One of the greatest benefits of the agile software methodology is that it reduces the feedback cycle. At a macro level this happens in the form of iterations. Weekly or biweekly cycles of work that gather formal feedback from the client on the work completed to date. These reduced feedback cycles are then taken another level further through their use in Continuous Integration build pipelines. As part of the build pipeline faster tests are run earlier to give instant feedback when a defect is found in the software system's build. This early feedback from the Continuous Integration system allows corrections to be made sooner, closer to when the problem was introduced and when the team has the most context on the problem area.

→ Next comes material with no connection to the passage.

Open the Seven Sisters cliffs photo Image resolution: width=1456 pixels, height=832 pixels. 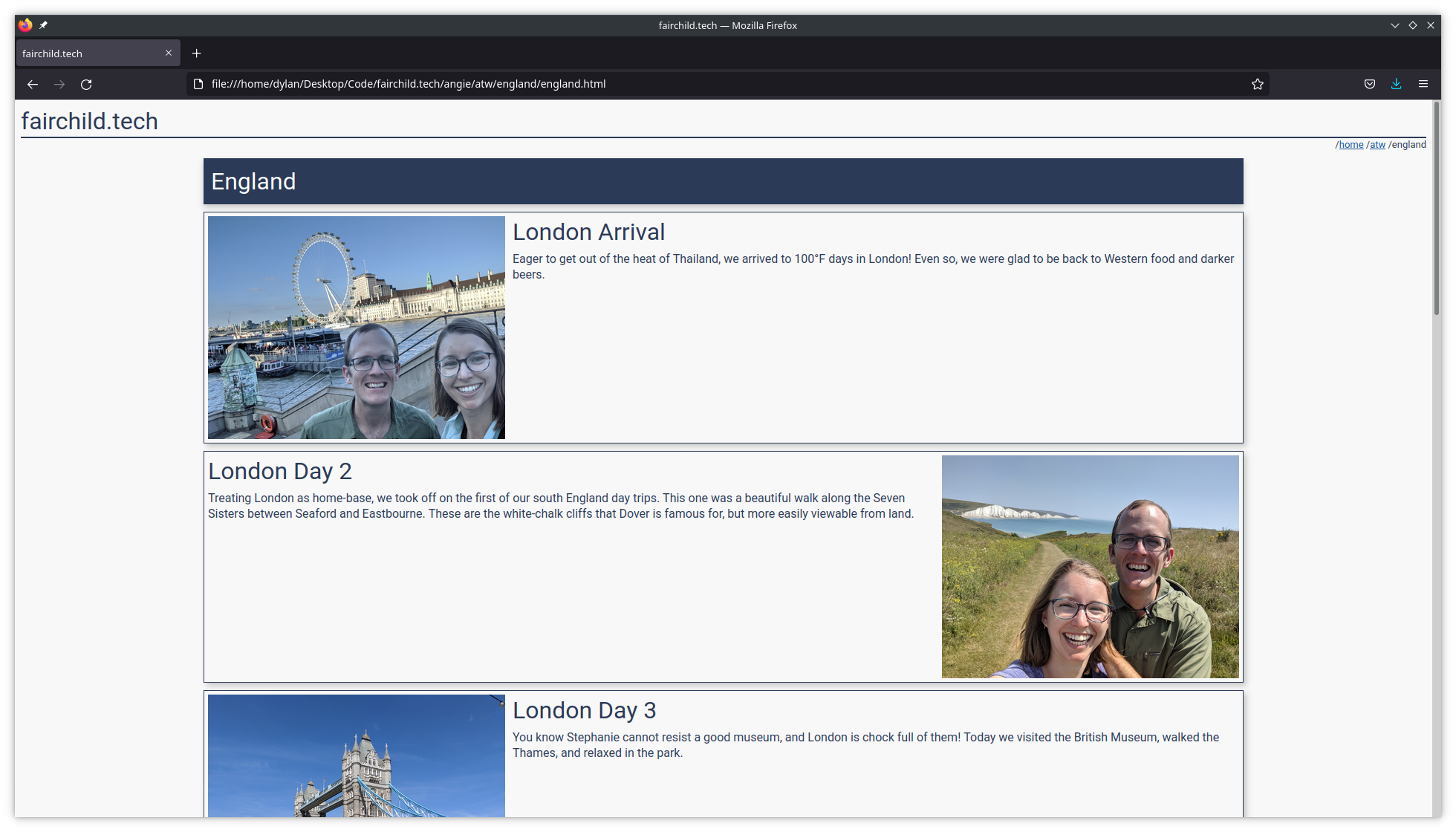(x=1091, y=567)
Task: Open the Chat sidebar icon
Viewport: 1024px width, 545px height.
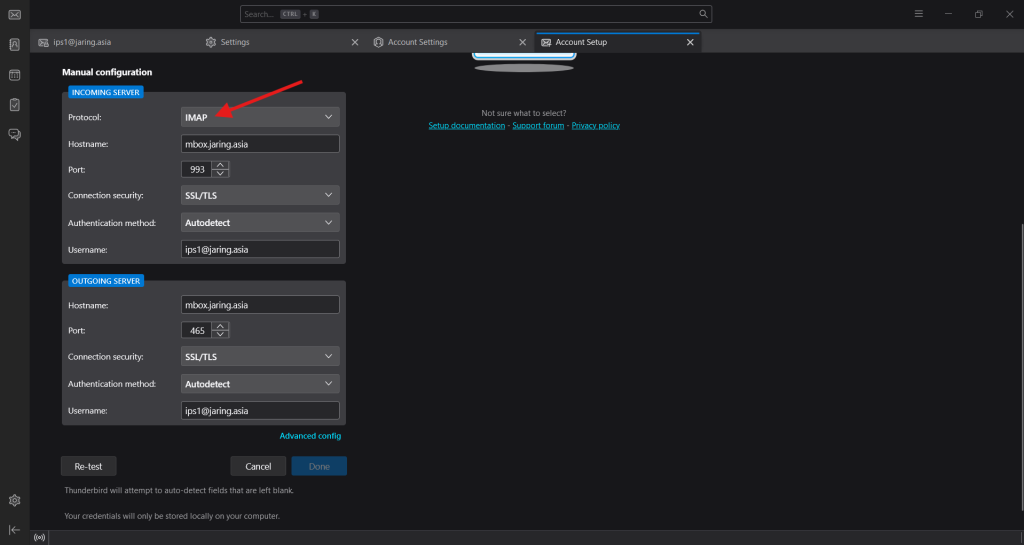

This mantra is then continued further in Continuous Delivery. One of the points Jez Humble and Dave Farley raise in their book is that if something is painful to do, do it early and do it often. Doing it early and doing it often is a direct approach to reducing the feedback cycle and getting feedback earlier. By deploying to production earlier and often, even if it is a fake production environment, allows you to refine the process as your failures happen sooner and probably more often. Eventually, after continuous refinement, the process will have been tested a large number of times and had all defects ironed out.

Reducing the feedback cycle is a great way to tackle a difficult problem. When working in an environment where expectations are constantly changing and there are a large number of stakeholders with differing opinions. Most problems in this situation can be solved by reducing the cycle time between when feedback is obtained. This doesn't mean that you will instantly produce flawless results on the first showcase because you've given yourself less time, it simply means that those incorrect approaches can be corrected earlier when changing direction is easier and people are more comfortable with throwing away all the work they have done and starting again.

This mantra of reducing cycle times is taken to a micro level through tools such as Continuous Tests and custom setups with Guard. These setups provide feedback to the developer every time they save the file. Informing them that the changes to the code they have made have either made the tests pass or made a few others fail.

This article was first noted down on the 30th of July, 2012.